A Multi-Modal Deep Learning Framework for Predicting PSA Progression-Free Survival in Metastatic Prostate Cancer Using PSMA PET/CT Imaging
Authors
Affiliations (1)
Affiliations (1)
- Medical Artificial Intelligence and Automation Laboratory, Department of Radiation Oncology, University of Texas Southwestern Medical Center, Dallas, TX, USA
Abstract
PSMA PET/CT imaging has been increasingly utilized in the management of patients with metastatic prostate cancer (mPCa). Imaging biomarkers derived from PSMA PET may provide improved prognostication and prediction of treatment response for mPCa patients. This study investigates a novel deep learning-derived imaging biomarker framework for outcome prediction using multi-modal PSMA PET/CT and clinical features. A single institution cohort of 99 mPCa patients with 396 lesions was evaluated. Imaging features were extracted from cropped lesion areas and combined with clinical variables including body mass index, ECOG performance status, prostate specific antigen (PSA) level, Gleason score, and treatments received. The PSA progression-free survival (PFS) model was trained using a ResNet architecture with a Cox proportional hazards loss function using five-fold cross-validation. Performance was assessed using concordance index (C-index) and Kaplan-Meier survival analysis. Among evaluated model architectures, the ResNet-18 backbone offered the best performance.
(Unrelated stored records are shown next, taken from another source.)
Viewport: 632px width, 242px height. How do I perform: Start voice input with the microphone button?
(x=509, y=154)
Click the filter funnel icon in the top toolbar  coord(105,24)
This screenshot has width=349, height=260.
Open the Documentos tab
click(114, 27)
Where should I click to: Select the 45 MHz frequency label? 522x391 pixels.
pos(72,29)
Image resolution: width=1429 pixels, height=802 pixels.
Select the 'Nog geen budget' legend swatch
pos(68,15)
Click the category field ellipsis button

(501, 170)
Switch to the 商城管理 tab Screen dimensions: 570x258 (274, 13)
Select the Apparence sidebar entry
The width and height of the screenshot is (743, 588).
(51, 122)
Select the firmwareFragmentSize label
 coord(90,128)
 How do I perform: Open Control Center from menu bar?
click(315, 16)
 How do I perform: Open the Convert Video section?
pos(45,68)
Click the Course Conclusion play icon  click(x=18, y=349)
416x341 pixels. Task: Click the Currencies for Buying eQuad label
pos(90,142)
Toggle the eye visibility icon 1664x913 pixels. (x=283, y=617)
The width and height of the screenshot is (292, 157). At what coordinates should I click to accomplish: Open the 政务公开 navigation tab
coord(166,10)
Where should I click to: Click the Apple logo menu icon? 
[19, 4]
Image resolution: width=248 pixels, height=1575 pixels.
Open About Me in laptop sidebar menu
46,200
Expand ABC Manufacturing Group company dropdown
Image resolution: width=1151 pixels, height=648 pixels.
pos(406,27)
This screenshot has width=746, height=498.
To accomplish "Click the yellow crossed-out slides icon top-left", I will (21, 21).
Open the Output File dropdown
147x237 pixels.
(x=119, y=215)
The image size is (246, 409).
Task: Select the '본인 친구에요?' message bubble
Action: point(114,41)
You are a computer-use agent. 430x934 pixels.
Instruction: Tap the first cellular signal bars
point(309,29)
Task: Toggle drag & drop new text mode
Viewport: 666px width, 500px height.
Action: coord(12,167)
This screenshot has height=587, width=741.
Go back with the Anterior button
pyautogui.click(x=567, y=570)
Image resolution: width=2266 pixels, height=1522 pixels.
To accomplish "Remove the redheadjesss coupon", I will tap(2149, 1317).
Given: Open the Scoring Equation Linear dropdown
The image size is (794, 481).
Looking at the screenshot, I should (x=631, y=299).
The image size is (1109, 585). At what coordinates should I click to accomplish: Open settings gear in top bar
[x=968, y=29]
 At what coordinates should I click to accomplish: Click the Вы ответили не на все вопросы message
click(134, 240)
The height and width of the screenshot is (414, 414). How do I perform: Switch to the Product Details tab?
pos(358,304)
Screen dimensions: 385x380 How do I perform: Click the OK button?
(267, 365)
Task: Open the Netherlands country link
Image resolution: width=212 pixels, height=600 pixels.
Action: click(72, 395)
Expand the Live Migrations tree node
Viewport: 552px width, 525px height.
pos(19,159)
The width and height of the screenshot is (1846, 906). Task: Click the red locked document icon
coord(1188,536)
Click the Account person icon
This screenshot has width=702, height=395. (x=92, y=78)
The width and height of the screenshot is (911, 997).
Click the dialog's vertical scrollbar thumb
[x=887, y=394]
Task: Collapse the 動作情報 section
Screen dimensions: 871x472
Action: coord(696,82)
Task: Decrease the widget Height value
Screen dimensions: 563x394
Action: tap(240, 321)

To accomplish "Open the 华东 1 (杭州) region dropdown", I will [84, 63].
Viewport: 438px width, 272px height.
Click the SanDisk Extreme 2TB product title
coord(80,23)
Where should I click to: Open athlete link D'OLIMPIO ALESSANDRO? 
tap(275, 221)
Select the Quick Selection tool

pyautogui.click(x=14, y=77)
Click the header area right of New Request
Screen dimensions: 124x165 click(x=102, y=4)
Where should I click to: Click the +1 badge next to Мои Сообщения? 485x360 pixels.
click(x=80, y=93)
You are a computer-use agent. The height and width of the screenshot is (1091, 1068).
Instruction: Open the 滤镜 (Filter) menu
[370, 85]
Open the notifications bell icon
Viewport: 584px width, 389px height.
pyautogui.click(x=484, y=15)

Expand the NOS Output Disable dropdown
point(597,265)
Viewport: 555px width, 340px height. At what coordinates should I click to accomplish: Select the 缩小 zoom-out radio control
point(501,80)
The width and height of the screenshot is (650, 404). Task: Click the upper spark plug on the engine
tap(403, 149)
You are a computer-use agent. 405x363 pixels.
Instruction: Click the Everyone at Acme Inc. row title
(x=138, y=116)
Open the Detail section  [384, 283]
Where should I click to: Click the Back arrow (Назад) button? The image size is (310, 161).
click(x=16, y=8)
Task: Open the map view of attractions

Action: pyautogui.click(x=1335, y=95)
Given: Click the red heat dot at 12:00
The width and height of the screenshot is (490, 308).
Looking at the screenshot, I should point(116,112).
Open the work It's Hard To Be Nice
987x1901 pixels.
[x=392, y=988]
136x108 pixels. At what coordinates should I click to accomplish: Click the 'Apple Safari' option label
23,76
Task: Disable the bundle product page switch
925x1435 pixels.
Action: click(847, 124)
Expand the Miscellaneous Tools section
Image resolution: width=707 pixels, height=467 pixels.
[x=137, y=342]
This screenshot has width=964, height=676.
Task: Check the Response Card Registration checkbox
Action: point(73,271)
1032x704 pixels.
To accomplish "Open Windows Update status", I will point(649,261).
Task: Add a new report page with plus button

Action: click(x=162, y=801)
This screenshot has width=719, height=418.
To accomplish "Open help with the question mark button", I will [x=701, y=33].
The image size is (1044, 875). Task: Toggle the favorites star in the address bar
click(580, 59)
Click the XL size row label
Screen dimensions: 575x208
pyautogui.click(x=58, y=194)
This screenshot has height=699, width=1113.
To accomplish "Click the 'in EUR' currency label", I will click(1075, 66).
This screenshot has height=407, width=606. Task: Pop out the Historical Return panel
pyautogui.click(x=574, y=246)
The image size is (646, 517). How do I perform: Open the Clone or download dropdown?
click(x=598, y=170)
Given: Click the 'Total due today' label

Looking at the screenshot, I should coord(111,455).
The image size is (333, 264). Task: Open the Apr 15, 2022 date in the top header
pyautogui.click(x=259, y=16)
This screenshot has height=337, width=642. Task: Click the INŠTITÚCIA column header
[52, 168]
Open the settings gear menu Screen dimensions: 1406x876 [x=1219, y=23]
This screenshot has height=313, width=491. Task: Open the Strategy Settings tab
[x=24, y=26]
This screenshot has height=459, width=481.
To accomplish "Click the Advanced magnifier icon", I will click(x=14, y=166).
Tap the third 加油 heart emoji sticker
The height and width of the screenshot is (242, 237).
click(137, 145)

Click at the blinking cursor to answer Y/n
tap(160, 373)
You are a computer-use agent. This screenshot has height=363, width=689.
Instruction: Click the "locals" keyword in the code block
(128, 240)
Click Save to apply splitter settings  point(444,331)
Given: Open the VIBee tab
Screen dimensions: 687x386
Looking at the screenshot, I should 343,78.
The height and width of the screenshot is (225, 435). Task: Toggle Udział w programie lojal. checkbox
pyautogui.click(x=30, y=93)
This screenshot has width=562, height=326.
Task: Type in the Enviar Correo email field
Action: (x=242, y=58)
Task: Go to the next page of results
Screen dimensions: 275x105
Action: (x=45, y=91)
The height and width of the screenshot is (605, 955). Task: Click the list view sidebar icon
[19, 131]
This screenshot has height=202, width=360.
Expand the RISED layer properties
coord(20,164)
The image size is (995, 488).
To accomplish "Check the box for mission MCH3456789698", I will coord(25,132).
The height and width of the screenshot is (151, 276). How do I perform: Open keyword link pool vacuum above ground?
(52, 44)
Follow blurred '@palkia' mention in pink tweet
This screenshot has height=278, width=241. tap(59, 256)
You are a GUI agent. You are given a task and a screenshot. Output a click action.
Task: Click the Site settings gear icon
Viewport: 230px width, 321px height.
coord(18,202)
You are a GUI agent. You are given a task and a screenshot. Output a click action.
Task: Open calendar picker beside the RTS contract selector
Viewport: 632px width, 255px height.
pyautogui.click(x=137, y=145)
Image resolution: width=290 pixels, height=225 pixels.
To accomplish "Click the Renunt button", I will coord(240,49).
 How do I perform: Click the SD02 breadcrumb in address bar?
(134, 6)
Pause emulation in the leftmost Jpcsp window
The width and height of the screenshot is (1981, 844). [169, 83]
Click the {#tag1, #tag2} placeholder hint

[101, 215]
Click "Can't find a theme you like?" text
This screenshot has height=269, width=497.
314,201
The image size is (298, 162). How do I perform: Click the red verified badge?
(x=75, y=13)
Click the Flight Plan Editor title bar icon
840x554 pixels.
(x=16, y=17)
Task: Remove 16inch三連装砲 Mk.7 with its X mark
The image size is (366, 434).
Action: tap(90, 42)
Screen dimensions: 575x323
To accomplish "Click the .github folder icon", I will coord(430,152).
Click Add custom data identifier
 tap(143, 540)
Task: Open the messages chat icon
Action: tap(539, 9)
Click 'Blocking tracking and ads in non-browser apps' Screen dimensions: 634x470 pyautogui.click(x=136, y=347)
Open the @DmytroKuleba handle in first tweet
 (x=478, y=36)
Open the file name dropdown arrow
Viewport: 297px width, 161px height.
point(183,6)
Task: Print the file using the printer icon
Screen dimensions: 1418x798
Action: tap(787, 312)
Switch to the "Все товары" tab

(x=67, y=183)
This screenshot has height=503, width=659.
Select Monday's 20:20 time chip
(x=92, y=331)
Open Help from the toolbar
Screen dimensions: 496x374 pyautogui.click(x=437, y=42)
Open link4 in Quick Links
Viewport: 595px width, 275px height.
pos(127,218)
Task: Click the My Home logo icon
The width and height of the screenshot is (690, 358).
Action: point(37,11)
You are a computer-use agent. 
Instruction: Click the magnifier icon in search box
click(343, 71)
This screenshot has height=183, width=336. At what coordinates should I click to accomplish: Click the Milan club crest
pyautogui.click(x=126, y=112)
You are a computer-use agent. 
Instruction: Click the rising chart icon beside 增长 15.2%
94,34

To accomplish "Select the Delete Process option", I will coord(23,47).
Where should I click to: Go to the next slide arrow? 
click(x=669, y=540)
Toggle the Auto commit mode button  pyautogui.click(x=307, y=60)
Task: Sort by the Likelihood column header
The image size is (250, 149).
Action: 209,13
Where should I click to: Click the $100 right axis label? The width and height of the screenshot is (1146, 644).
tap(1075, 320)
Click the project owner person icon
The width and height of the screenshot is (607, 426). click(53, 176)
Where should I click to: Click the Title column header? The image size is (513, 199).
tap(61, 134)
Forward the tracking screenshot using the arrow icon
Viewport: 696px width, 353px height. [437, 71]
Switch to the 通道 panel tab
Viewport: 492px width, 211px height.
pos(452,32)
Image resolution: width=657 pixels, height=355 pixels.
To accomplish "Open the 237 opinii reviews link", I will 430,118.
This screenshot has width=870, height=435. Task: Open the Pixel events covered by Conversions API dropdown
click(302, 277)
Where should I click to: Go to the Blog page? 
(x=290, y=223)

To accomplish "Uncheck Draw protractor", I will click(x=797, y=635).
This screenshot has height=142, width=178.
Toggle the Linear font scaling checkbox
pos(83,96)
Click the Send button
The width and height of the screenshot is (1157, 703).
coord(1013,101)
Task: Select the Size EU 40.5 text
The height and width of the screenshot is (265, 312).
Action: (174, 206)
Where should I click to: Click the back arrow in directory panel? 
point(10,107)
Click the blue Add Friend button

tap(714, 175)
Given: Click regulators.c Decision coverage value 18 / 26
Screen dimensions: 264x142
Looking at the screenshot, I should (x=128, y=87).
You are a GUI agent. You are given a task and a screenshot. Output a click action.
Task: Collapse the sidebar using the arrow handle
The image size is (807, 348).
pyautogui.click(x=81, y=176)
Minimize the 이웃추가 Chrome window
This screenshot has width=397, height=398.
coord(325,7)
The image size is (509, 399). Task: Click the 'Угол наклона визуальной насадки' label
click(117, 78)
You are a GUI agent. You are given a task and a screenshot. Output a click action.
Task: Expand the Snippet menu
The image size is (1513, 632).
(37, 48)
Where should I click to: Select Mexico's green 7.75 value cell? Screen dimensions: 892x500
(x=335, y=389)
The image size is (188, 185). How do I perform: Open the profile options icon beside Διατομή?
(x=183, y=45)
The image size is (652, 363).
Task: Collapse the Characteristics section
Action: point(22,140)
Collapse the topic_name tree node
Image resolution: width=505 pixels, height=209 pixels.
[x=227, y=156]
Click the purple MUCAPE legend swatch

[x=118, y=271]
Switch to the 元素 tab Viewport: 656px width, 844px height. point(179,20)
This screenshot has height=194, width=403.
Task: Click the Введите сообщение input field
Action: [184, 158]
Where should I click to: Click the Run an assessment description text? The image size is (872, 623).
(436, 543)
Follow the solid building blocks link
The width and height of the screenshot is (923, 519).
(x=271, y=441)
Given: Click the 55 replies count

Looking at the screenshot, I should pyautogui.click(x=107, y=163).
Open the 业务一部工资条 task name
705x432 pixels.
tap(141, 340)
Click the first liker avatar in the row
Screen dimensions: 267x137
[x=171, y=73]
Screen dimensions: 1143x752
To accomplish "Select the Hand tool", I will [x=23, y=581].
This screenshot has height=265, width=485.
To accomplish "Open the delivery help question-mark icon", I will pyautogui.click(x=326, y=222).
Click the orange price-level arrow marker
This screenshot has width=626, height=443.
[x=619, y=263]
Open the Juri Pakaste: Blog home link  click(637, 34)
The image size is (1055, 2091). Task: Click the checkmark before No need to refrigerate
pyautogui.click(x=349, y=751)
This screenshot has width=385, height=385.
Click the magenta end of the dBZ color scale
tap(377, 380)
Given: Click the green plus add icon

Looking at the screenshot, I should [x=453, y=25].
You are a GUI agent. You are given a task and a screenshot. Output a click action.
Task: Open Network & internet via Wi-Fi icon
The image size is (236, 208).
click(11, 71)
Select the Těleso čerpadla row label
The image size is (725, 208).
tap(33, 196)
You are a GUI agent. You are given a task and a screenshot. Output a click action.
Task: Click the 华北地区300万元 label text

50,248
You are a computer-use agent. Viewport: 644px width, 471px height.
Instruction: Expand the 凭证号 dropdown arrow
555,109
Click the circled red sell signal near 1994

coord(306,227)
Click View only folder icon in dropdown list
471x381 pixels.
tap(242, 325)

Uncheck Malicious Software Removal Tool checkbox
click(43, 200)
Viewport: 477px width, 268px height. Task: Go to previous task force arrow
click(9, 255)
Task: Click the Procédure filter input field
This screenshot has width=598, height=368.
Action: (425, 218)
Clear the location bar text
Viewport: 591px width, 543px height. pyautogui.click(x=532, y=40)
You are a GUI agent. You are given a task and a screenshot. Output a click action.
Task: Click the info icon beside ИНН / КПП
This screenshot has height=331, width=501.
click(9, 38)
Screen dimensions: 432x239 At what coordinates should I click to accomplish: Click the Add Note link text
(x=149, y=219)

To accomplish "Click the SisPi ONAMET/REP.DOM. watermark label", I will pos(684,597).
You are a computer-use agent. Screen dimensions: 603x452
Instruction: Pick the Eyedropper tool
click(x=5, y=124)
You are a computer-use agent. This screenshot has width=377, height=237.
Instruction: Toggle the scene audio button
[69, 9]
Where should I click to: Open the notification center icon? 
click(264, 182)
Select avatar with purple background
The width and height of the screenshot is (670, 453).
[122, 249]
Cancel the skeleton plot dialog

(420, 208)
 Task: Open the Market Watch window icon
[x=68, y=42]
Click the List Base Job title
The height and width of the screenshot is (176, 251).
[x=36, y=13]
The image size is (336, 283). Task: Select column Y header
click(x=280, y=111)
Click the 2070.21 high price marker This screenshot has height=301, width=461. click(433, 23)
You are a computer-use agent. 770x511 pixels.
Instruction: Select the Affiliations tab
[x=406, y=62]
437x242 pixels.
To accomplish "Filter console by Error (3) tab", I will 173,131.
The multi-modal deep learning framework achieved a 5-fold cross-validation C-index ranging from 0.75 to 0.94, outperforming models incorporating imaging only (0.70-0.89) and clinical features only (0.53-0.65). Kaplan-Meir survival analysis performed on the deep learning-derived predictions demonstrated clear risk stratification, with a median PSA progression free survival (PFS) of 19.7 months in the high-risk group and 26 months in the low-risk group (P < 0.001). Deep learning-derived imaging biomarker based on PSMA PET/CT can effectively predict PSA PFS for mPCa patients. Further clinical validation in prospective cohorts is warranted.